Another day, another frustrating attempt to hook up headphones to a smart TV.
As a TV reviewer, many screens come my way, and the biggest pain of the testing process is undoubtedly getting my various gear — game consoles, streaming devices, audio accessories, and streaming service accounts — all set up and ready to go. And I can’t help but wonder why connecting wireless headphones in particular is usually so tricky.
While some smart TVs today still come with wired headphone outputs, this is becoming an increasingly rare sight – and rightly so, given the rise of wireless audio and the fact that wired headphones rarely come with a cable long enough to comfortably watch TV at the same time. to watch .
There are plenty of wireless headphones to choose from, including dedicated TV-watching headphones that can carry 5.1 (or even 7.1) channel audio, as well as active noise canceling to keep out the noise from your family, friends, and home. But it’s perfectly possible to plug in wireless earbuds or over-ear cans and enjoy some solo audio time.
It is possible, that is, but not always intuitively. I’ve had a lot of trouble finding the right settings – which are usually hidden away from the audio settings you’d think they’d be housed in. Anchor projectors like the Nebula Solar Portable (with Android TV) keep the connection options under Remotes & Accessories, rather than Audio – while new Panasonic OLED TVs with HomeMyScreen keep them under a Setup submenu (Setup > Bluetooth Setup > Bluetooth Audio) instead of Sound.
If you’re familiar with this quirk of connection settings, it’s not that hard to figure out what to do, although even then the experience isn’t always seamless.
TV reviewer and calibration specialist Vincent Teoh, from HDTVTest, says, “I don’t think it’s a priority for TV manufacturers,” and that “if it’s not a priority, TV manufacturers generally won’t allocate resources to implement it.”
That’s somewhat in line with Anker’s official response, who tells us that “Bluetooth is not an essential feature”, with only “about a quarter” of their customers tending to use it with their projector range.
When connecting to Panasonic TVs, it is important to set the sound to ‘Bluetooth Only’ to ensure that the TV remote controls the headphones itself.

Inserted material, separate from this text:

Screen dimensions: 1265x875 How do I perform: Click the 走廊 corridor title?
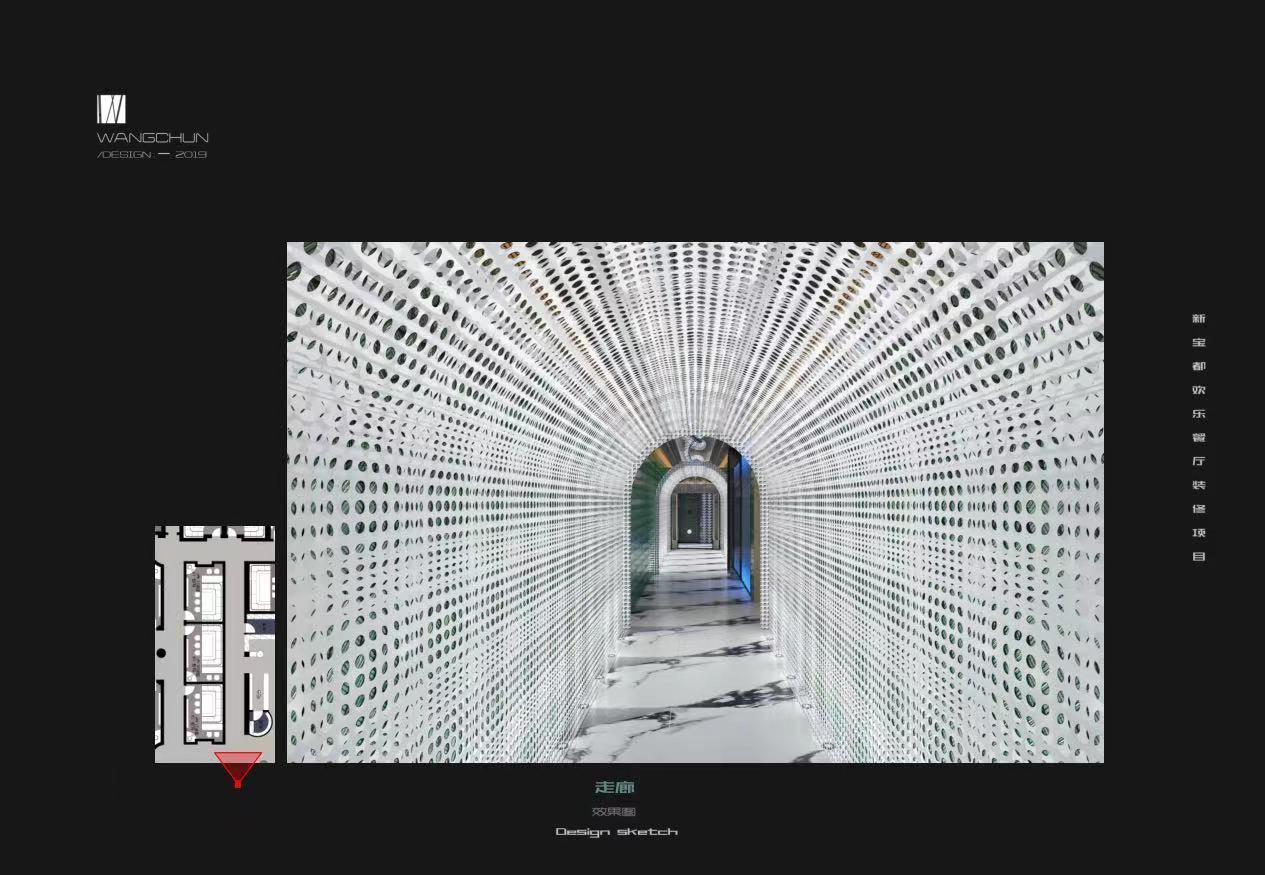point(615,788)
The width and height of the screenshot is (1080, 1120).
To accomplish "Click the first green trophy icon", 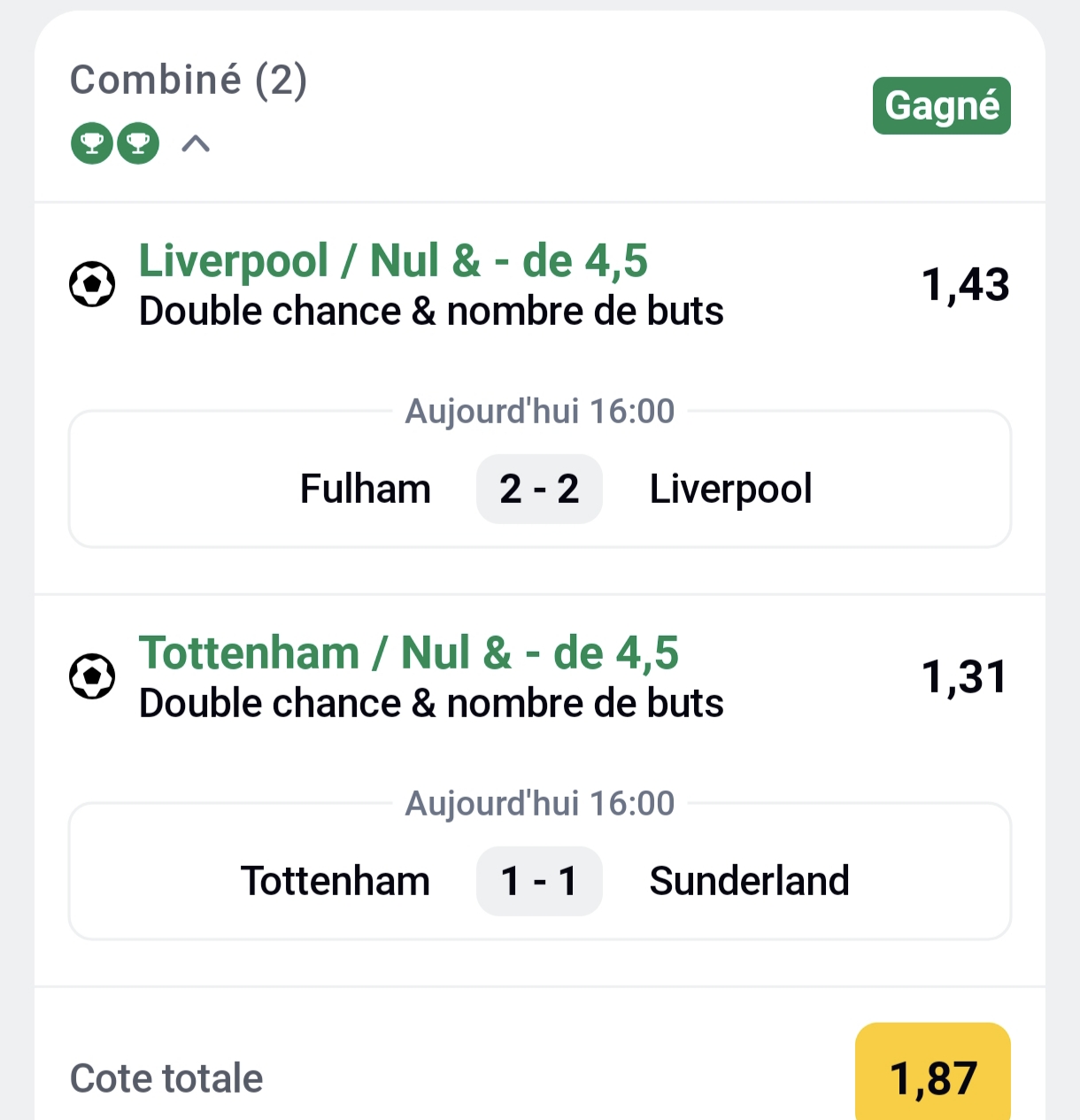I will [92, 143].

But we found that the touch controls on our high-quality, over-ear Sony WH-1000XM4 cans just wouldn’t work when plugged into the Panasonic JZ2000, which seemed like an odd power to lose in that context.
And it’s clear that the lack of interest in Bluetooth connectivity in TVs – partly from manufacturers and partly from users, most of whom don’t use the feature regularly or at all – occasionally creates blind spots like this where compatibility with only headphones goes so far. Sometimes, like with the LG E9 OLED we tested in 2019, the Bluetooth connectivity doesn’t work at all.
To Panasonic’s credit, it included a new dual Bluetooth feature in its 2021 TV range, allowing you to have separate volume settings for two connected headphones – and dual connection is now the norm on the new Apple TV 4K too. for the Apple AirPods.
But there’s clearly still a long way to go before Bluetooth implementation in smart TVs is as seamless and easy to access as switching picture presets at the touch of a button.
For those who want to watch TV and movies with their headphones, there are options to do so – just don’t expect it to be as easy as it should be.